Question: Detecting memory leak by monitoring ReadMemStats

Hello fellow gophers!

I have a question regarding detecting memory leaks. There is an idea of detecting potential memory leak by monitoring memory. I have implemented a demo that runs a program and in a separate goroutine records runtime.MemStats. Currently, I just look at HeapAlloc every record and then try to seek out the pattern when there is a simulated memory leak. The simulated memory leak that I chose is to open 100000 times one file in a loop but leave it open. It accumulates 1MB approximately from storing file handlers.

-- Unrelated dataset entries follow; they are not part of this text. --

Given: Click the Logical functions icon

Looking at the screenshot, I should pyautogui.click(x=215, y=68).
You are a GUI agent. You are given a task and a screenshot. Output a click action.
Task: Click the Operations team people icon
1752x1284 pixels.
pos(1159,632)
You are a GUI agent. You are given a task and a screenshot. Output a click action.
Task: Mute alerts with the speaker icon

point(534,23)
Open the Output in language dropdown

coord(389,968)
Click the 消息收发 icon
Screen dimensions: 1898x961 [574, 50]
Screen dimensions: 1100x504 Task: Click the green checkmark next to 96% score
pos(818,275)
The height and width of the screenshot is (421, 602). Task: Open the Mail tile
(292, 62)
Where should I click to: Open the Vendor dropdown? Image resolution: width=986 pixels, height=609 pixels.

I thought that HeapAlloc or HeapInuse or StackInuse would increase as the simulated memory leak accumulates more memory. But it is not the case, unfortunately.

Thanks for you attention!

Hi, @Highzest, and welcome to the forum!

I’m unclear on what you’re question actually is; are you asking why HeapAlloc or HeapInuse or StackInuse didn’t show what you want? Or what you should use instead? Both?

Yes, both. I do not know the reason those memory stats do not hint a potential existence of the memory leak. And how can use MemStats to show a potential memory leak?


this is only scratching the surface. Think about it, your sample programs detects memory usage is now 1Mb more than 1 hour ago. How do you decide if this is a leak, or normal memory usage ? I find that to be the hard part.

Also, the runtime.MemStats appraoch cuases your program to perform more work. It could be better if you simply query the operating system in a terminal, or have a separate program altogether, to do this monitoring.

You need to post your code. Perhaps the compiler realizes this stuff is no longer used and does not actually store it.